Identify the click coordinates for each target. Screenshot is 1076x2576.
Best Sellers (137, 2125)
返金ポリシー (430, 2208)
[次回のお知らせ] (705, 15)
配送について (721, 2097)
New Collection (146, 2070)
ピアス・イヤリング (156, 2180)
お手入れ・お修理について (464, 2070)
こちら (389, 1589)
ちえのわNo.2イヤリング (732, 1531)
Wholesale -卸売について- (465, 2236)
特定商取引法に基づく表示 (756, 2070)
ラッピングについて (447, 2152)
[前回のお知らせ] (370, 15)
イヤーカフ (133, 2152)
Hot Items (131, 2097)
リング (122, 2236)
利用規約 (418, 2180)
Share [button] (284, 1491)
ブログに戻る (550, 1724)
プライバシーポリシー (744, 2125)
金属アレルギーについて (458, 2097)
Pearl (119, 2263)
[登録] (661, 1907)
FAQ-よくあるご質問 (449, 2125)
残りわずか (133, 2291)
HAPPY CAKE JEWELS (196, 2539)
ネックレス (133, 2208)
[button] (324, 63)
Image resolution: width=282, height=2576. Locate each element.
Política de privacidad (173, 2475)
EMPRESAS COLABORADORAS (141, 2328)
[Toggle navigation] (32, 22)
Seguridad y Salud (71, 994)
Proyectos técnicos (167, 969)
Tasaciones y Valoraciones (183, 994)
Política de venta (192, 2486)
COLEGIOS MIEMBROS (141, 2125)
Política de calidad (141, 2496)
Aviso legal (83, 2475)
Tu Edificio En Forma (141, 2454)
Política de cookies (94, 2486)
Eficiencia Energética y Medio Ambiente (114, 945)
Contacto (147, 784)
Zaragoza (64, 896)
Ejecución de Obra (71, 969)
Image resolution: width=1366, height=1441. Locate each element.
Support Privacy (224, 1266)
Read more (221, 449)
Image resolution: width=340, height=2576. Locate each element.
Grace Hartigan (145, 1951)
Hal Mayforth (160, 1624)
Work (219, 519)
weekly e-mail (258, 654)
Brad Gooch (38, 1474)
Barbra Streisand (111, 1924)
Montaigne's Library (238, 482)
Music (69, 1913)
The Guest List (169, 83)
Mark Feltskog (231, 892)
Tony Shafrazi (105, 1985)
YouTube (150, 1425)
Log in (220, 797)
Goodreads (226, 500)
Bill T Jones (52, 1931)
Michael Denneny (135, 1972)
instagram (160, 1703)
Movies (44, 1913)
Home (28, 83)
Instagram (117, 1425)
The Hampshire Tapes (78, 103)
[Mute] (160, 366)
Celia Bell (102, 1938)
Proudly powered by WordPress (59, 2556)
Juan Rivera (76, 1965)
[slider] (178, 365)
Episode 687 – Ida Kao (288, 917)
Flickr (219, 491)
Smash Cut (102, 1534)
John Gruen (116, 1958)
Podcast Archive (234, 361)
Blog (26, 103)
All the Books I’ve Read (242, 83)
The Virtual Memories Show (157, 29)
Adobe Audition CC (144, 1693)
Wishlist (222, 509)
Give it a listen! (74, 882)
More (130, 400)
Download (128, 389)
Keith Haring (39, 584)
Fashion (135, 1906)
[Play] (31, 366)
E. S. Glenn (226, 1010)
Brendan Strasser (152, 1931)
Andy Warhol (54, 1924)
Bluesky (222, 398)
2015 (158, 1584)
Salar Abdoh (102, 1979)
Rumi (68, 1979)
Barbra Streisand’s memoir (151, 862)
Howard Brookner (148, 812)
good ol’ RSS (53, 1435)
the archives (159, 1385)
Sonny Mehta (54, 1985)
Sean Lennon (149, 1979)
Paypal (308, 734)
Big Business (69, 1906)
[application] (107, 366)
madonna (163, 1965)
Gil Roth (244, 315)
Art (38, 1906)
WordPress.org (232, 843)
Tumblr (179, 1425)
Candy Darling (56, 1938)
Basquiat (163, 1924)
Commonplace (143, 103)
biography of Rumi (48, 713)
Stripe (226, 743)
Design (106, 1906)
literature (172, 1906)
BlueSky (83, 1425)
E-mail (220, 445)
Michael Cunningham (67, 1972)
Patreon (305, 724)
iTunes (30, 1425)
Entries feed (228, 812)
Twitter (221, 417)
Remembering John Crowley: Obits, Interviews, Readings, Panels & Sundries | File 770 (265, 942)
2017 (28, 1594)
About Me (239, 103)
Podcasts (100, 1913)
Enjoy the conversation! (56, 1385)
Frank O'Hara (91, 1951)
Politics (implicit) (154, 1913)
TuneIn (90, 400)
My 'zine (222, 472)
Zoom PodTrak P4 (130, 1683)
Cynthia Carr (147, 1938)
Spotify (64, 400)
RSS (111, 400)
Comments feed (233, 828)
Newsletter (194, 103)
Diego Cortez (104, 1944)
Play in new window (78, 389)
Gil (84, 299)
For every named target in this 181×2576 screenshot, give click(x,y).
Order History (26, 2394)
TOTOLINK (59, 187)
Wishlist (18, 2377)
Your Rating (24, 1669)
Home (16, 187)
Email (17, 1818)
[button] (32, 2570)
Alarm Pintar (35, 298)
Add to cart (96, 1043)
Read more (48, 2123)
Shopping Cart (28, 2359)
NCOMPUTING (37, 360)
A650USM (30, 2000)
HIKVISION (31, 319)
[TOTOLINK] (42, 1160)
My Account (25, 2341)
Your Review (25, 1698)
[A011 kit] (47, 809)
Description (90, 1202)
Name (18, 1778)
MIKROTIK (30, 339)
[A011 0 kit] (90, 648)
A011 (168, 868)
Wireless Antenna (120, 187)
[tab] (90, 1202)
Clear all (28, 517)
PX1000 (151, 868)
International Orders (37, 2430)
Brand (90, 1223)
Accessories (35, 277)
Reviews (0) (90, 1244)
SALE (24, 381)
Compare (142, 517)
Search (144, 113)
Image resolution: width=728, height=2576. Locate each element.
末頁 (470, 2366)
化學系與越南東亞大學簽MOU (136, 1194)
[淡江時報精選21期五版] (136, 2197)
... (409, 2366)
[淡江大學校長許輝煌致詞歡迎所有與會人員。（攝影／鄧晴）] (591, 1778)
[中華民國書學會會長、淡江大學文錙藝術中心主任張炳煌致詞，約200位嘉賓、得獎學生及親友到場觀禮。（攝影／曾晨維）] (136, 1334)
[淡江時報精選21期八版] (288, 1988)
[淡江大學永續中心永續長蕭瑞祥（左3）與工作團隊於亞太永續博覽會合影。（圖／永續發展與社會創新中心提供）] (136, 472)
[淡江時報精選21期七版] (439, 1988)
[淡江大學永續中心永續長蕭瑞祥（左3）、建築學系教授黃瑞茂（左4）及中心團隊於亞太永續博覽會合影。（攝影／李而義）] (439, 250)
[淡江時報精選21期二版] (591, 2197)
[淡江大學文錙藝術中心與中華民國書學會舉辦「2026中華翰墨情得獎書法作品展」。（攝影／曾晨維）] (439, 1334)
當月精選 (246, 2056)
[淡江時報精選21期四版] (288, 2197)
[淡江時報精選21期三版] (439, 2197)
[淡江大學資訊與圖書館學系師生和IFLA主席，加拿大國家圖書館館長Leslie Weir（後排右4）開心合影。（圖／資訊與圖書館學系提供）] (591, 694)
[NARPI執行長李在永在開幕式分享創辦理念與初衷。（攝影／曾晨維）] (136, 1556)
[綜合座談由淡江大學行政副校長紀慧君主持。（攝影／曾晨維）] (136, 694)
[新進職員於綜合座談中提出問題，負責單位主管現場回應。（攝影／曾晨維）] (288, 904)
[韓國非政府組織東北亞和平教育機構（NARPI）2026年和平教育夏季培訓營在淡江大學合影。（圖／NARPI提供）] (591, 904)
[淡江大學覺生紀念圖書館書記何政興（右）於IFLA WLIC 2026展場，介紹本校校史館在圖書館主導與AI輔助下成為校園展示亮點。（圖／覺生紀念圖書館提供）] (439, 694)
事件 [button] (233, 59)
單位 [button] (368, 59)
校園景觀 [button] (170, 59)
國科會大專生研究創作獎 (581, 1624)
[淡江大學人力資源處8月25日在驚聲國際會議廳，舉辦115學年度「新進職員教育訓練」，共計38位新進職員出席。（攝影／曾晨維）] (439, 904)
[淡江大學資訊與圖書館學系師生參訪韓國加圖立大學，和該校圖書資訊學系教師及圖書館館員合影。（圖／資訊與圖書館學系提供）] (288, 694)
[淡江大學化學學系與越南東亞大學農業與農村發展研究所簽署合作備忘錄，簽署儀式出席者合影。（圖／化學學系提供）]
+--
* **Assigned task**
Begin at the line that has "Give it a listen! (74, 882)" in the entries above; stop after the line that has "My Account (25, 2341)". Transcribe exactly those lines and no others.

* **Reply**
Give it a listen! (74, 882)
More (130, 400)
Download (128, 389)
Keith Haring (39, 584)
Fashion (135, 1906)
[Play] (31, 366)
E. S. Glenn (226, 1010)
Brendan Strasser (152, 1931)
Andy Warhol (54, 1924)
Bluesky (222, 398)
2015 (158, 1584)
Salar Abdoh (102, 1979)
Rumi (68, 1979)
Barbra Streisand’s memoir (151, 862)
Howard Brookner (148, 812)
good ol’ RSS (53, 1435)
the archives (159, 1385)
Sonny Mehta (54, 1985)
Sean Lennon (149, 1979)
Paypal (308, 734)
Big Business (69, 1906)
[application] (107, 366)
madonna (163, 1965)
Gil Roth (244, 315)
Art (38, 1906)
WordPress.org (232, 843)
Tumblr (179, 1425)
Candy Darling (56, 1938)
Basquiat (163, 1924)
Commonplace (143, 103)
biography of Rumi (48, 713)
Stripe (226, 743)
Design (106, 1906)
literature (172, 1906)
BlueSky (83, 1425)
E-mail (220, 445)
Michael Cunningham (67, 1972)
Patreon (305, 724)
iTunes (30, 1425)
Entries feed (228, 812)
Twitter (221, 417)
Remembering John Crowley: Obits, Interviews, Readings, Panels & Sundries | File 770 (265, 942)
2017 (28, 1594)
About Me (239, 103)
Podcasts (100, 1913)
Enjoy the conversation! (56, 1385)
Frank O'Hara (91, 1951)
Politics (implicit) (154, 1913)
TuneIn (90, 400)
My 'zine (222, 472)
Zoom PodTrak P4 (130, 1683)
Cynthia Carr (147, 1938)
Spotify (64, 400)
RSS (111, 400)
Comments feed (233, 828)
Newsletter (194, 103)
Diego Cortez (104, 1944)
Play in new window (78, 389)
Gil (84, 299)
For every named target in this 181×2576 screenshot, give click(x,y).
Order History (26, 2394)
TOTOLINK (59, 187)
Wishlist (18, 2377)
Your Rating (24, 1669)
Home (16, 187)
Email (17, 1818)
[button] (32, 2570)
Alarm Pintar (35, 298)
Add to cart (96, 1043)
Read more (48, 2123)
Shopping Cart (28, 2359)
NCOMPUTING (37, 360)
A650USM (30, 2000)
HIKVISION (31, 319)
[TOTOLINK] (42, 1160)
My Account (25, 2341)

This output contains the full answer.